Was die perfekte Überleitung zur nächsten Frage ist: Was muss beim ÖSV passieren, damit man endlich einen Schritt nach vorne macht?
Werdenigg: Man sollte sich im Klaren werden, wo man im Jahr 2025 stehen sollte – und wo man tatsächlich steht. Es bräuchte ganz klare Compliance-Regeln, die nicht nur die zuständigen Trainer kennen sollten, sondern auch die Läuferinnen und Läufer. So was ist in der Privatwirtschaft gang und gäbe. Und ganz wichtig wäre eben, dass man die Trainerausbildung überdenkt.

Bleibt noch die Frage, wie Sie die sportliche Lage beim ÖSV einschätzen?
Werdenigg: Der ÖSV hat nicht nur ein Problem mit den Umgangsformen, sondern ich bin gerade vor ein paar Tagen auf die Zahl gestoßen, dass es aktuell 47 Verletzte in den ÖSV-Kadern gibt. Auch da wird man reagieren müssen. Der Rennkalender ist schon bei den Nachwuchsläufern so dermaßen voll, dass selbst so vor Kraft strotzende junge Menschen, die topfit sind, an ihre Grenzen stoßen. Viele Verletzungen beruhen auf einer Überbelastung. Sportlich muss man dem ÖSV zugestehen, dass es viel schwieriger geworden ist. Durch den Klimawandel kann man das Sommertraining nicht mehr so gestalten wie früher, außerdem hat die Breite in den Landeskadern enorm abgenommen.

Und wo die Breite fehlt, ist für gewöhnlich auch die Spitze kleiner.

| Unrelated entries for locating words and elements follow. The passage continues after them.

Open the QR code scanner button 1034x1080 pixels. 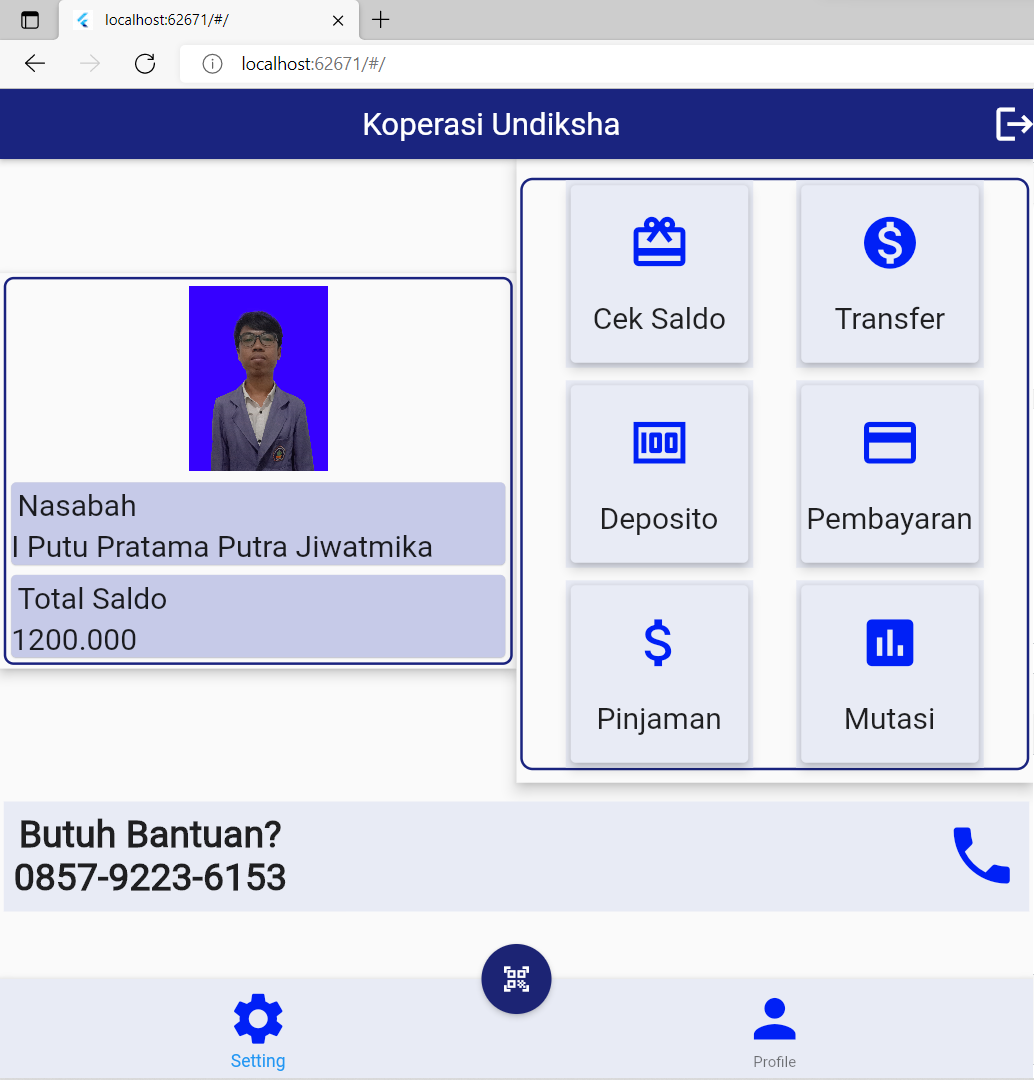tap(516, 978)
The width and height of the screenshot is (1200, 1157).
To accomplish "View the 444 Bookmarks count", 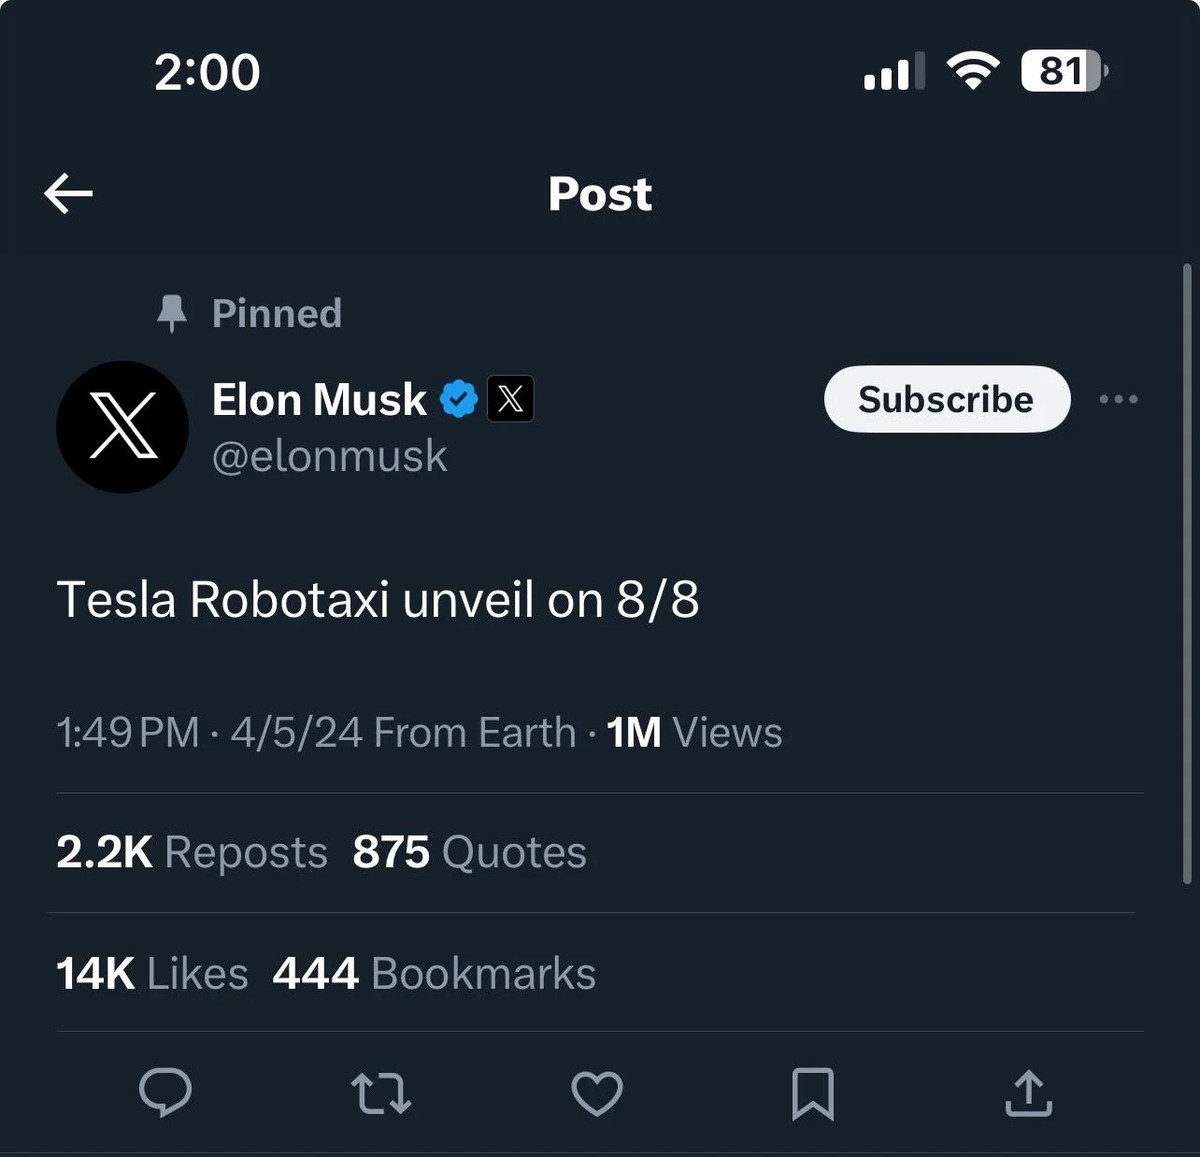I will (x=434, y=972).
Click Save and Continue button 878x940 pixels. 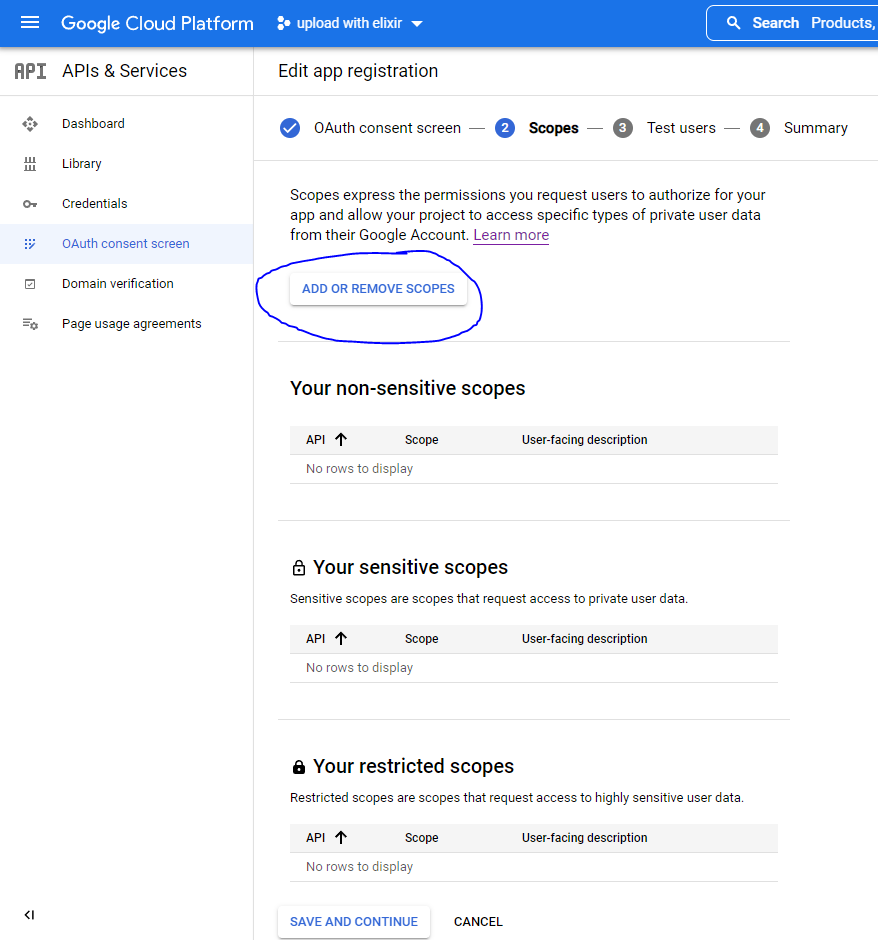click(x=354, y=922)
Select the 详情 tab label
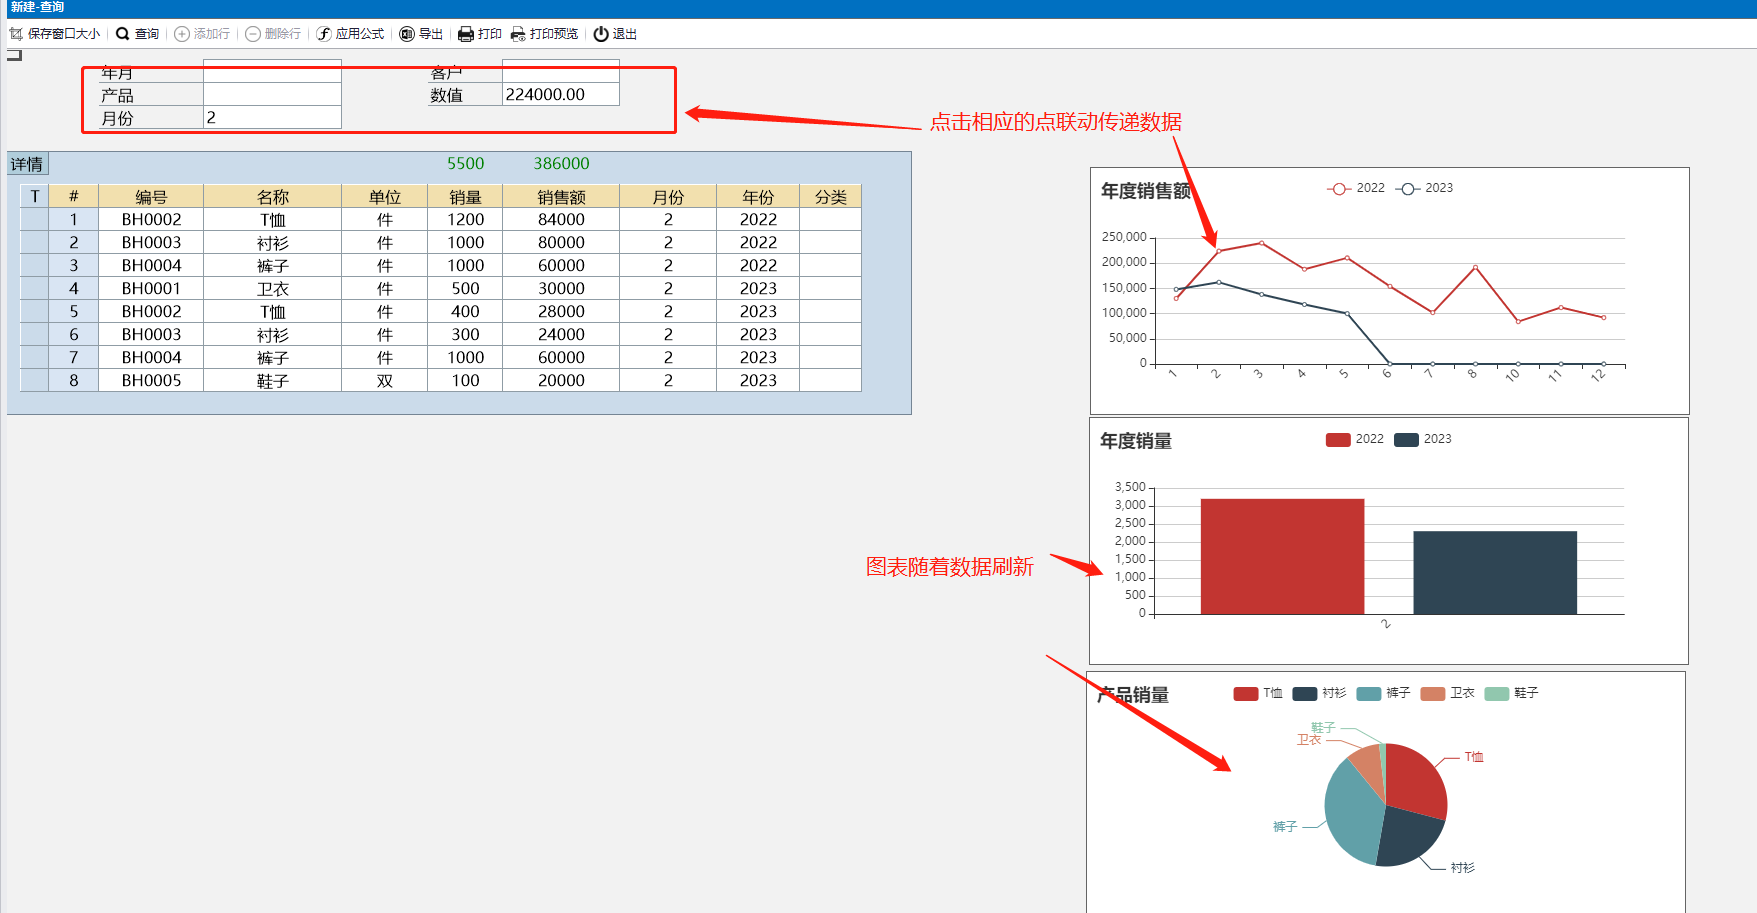 coord(27,164)
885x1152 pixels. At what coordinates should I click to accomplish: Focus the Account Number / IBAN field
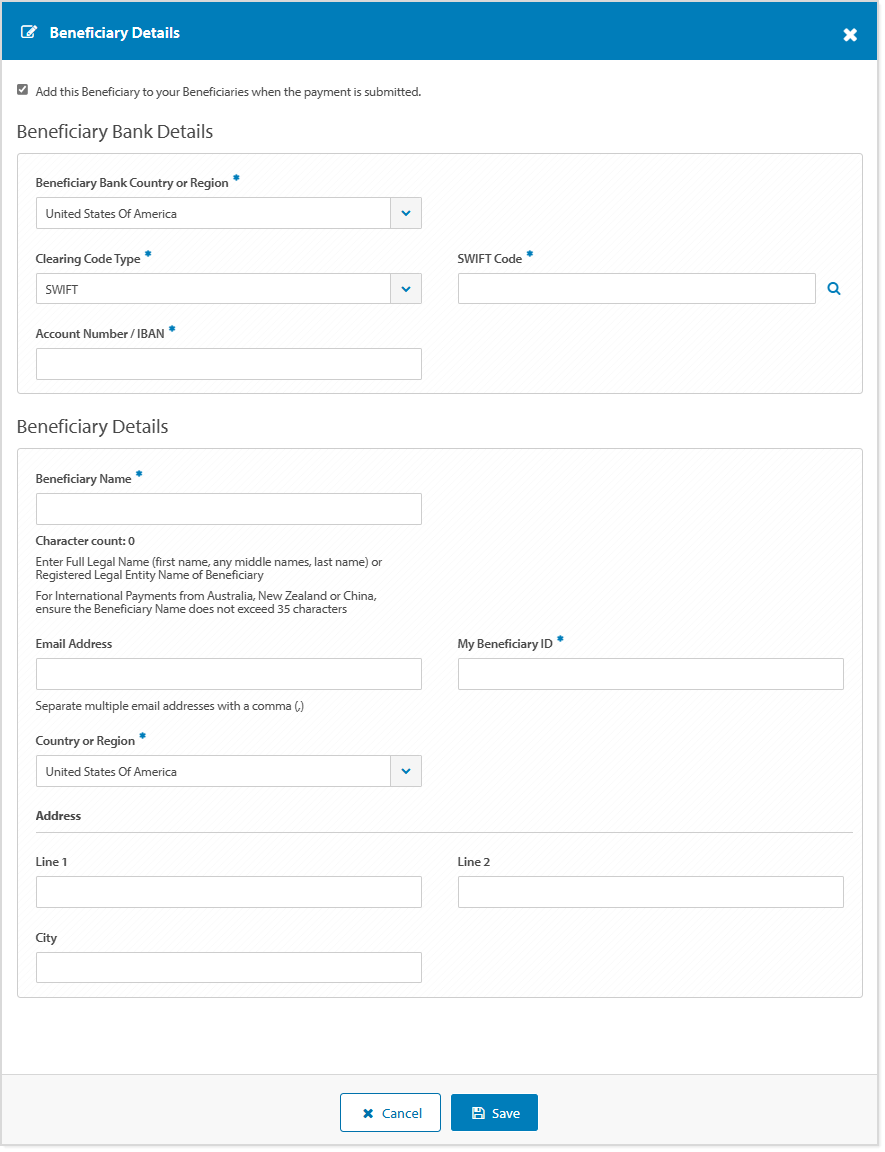coord(228,364)
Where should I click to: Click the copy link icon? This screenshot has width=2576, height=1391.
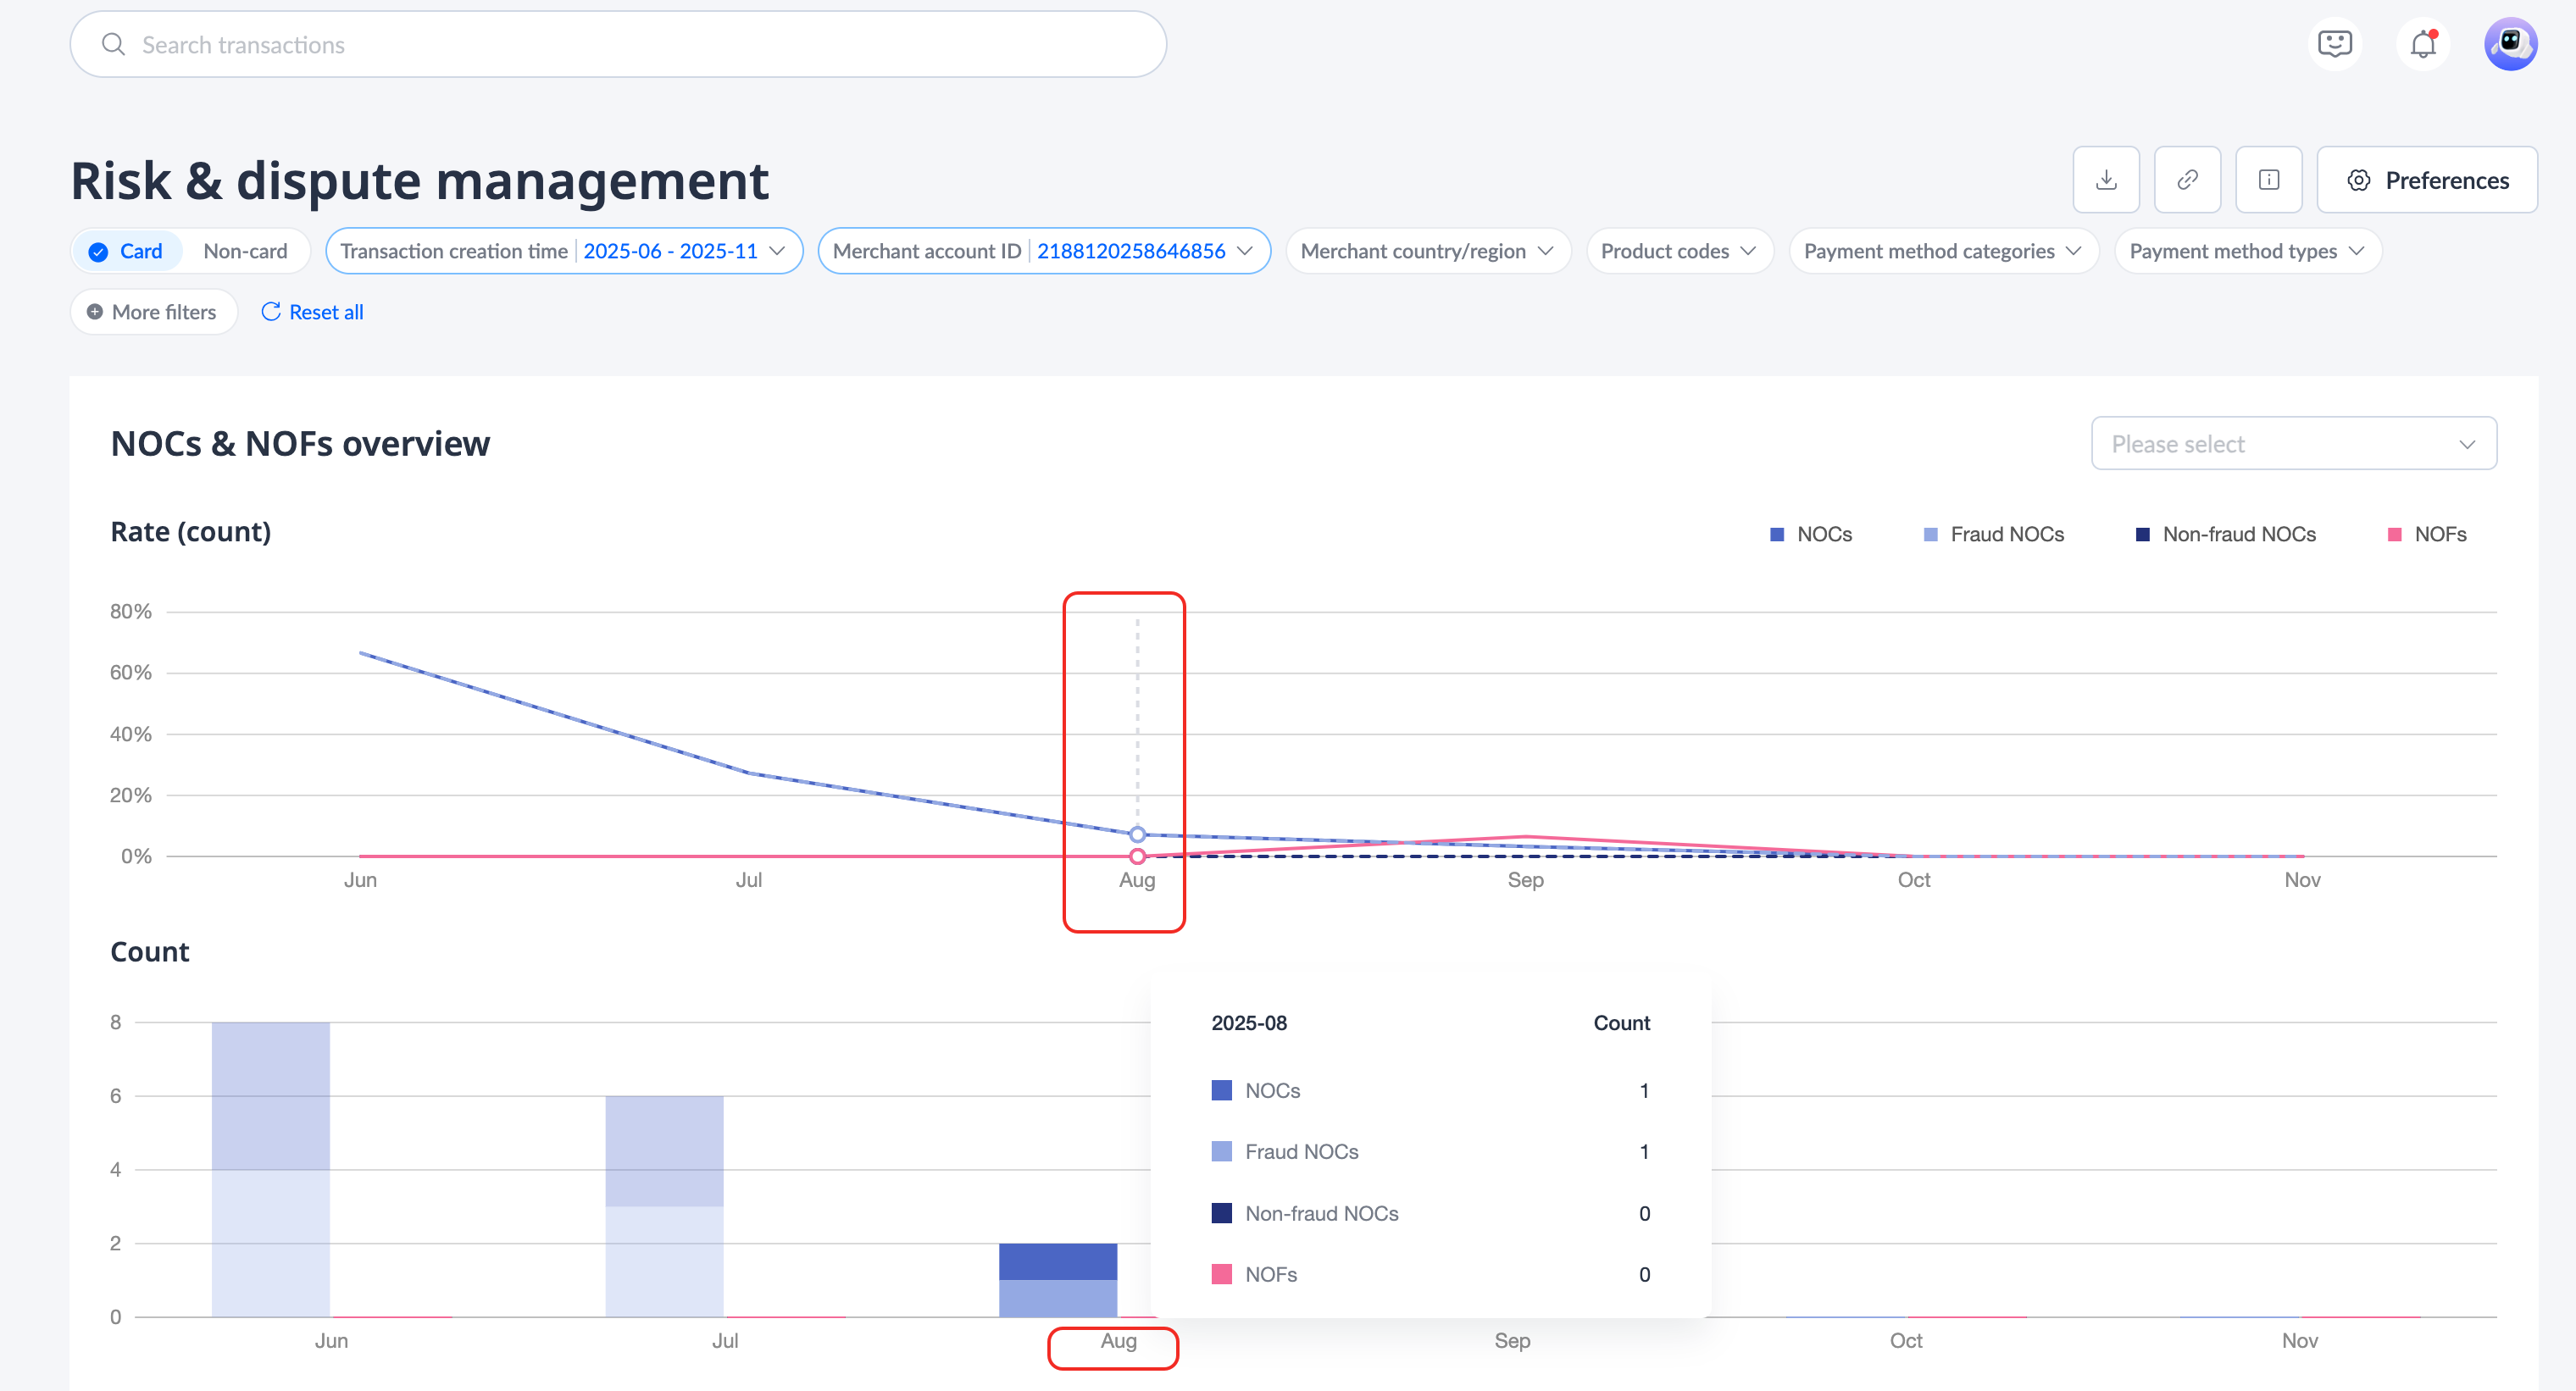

Werdenigg: Das ist grundsätzlich die Rechnung, ja, aber man muss einfach mal über den Tellerrand hinausschauen und bei den Verbänden genau hinschauen, die auch keine so große Breite haben. Es muss endlich die Kultur beim ÖSV einziehen, dass man sich um jeden bemüht. Das nicht zu tun war schon früher falsch, weil man dadurch viele Talente verloren hat. Aber jetzt kann man sich das bei den relativ klein gewordenen Kadern überhaupt nicht mehr leisten. Es braucht auch eine viel polyvalentere Nachwuchsausbildung. Die 12- bis 14-Jährigen fahren alle wahnsinnig gut zwischen den Stangen, weil ganz früh die Spezialisierung einsetzt, aber sie lernen nicht mehr das breite Spektrum des Skifahrens an sich, selbst Kleinkinder im Alter vor drei, vier Jahren fahren permanent Stangen. Die Kinder und Jugendlichen müssen auch wieder sehr gut im Freifahren werden, dadurch werden sie nämlich die kompletteren Skifahrer und lernen spielerisch, auch mit nicht so guten Bedingungen zurechtzukommen. Aber wenn man immer nur auf bestens präparierten Pisten trainiert, folgt das Erwachen, wenn man bei den diversen Rennen plötzlich auf schlechten Pisten fahren muss. Das heißt, man sollte mit den Kindern einfach Skifahren gehen, abseits der Stangen. Leider sind die Ausbildungsstrukturen kaputt gemacht worden beim ÖSV. Es gab früher den Skilehrwart, den Instruktor, der sich als Skilehrer auf Vereinsebene mit dem Nachwuchs intensiv beschäftigt hat. Diese Ausbildungsebene ist zerschlagen worden – und das fehlt heutzutage. Es braucht im Nachwuchs wieder viel besser ausgebildete Trainer, die sind nämlich die Ausnahme geworden. Zusammenfassend lässt sich sagen: Der ÖSV muss endlich zukunftsfit werden. Denn mit Stillstand oder gar Rückwärtsgewandtheit wird man keine Fortschrittlichkeit erreichen.